Given this climate, it isn't surprising that guys walk around clutching their genitals and unsubstantiated public accusations get people killed.
A (Fake) Story of Child Abuse Sparks the Harlem Riots
An innocent Puerto Rican boy was beaten to death by the white man!
That story hit the streets in 1935 and sparked the Harlem riots, the first race riot in the area which killed three people, wounded hundreds and damaged property to the tune of roughly $2 million dollars. Adjusted for inflation, those figures work out to $200 trillion worth of property damage and 300 thousand casualties.
How It Got Started:
The kernel of truth behind this story is that a 16-year-old Puerto Rican boy named Lino Rivera was caught shoplifting a 10-cent penknife. A store employee apprehended the thief, and got his hand bitten for his troubles. Long story short, the police were called and Rivera was arrested and later released.
While all this was happening, a crowd had collected outside the store. The trouble started when a woman who witnessed the initial confrontation began shrieking that the boy had been beaten.
Naturally, when an ambulance showed up to treat the store employee for his bite wound--lest he turn Puerto Rican during the next full moon--the crowd assumed that it was there to pick up the boy. When they noticed a hearse parked nearby, the shrewd crowd applied Occam's razor to the situation, concluding that the boy must have been beaten to death.
"Nope, I just like hanging out with my hearse in Harlem."
That evening, demonstrations were organized in front of the store during which printed handbills and pamphlets, the blogs of their time, were passed around reading "CHILD BRUTALLY BEATEN." The prestige and credibility of printed media pushed the crowd over the edge: a rock was thrown through the store's window, and city-wide carnage ensued.

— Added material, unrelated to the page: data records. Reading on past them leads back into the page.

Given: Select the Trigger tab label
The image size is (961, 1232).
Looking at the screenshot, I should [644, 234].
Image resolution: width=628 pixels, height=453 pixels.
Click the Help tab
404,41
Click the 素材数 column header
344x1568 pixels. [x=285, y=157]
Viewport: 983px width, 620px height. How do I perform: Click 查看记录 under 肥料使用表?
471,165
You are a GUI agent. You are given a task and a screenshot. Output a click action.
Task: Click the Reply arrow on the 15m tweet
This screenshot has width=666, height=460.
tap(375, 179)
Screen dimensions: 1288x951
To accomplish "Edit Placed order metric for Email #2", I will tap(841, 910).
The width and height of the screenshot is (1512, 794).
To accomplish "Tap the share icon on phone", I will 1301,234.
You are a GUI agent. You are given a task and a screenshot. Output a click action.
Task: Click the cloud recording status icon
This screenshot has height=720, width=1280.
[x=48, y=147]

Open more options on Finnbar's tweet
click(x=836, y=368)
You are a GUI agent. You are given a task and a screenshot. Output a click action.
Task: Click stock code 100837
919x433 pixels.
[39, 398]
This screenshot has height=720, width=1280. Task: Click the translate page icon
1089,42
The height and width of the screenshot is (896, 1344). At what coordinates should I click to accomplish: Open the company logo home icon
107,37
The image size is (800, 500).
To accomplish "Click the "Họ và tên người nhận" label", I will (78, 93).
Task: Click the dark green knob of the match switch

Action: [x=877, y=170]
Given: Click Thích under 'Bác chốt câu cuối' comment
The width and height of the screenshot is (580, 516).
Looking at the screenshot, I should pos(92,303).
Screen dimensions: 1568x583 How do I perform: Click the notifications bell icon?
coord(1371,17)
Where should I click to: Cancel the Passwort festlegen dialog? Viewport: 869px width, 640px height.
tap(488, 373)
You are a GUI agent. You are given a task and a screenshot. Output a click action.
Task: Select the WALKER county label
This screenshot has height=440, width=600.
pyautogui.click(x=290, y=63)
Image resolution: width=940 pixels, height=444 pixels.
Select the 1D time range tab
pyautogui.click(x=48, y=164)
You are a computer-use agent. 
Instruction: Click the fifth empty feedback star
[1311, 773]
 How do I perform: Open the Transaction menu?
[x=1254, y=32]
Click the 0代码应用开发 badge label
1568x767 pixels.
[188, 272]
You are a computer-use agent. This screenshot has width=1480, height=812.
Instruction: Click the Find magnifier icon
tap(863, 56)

"According to this, I beat a Puerto Rican boy to death today. Curious."
Things only calmed down once pictures of the boy standing beside a police officer were passed around, disproving the rumor. As per their retraction policy, the rabble-rousing pamphleteers shouted at their recently-looted Jenkins JD-30 TV/Radio receivers a few hastily-worded apologies, which were cruelly ignored by the newsreaders inside the box.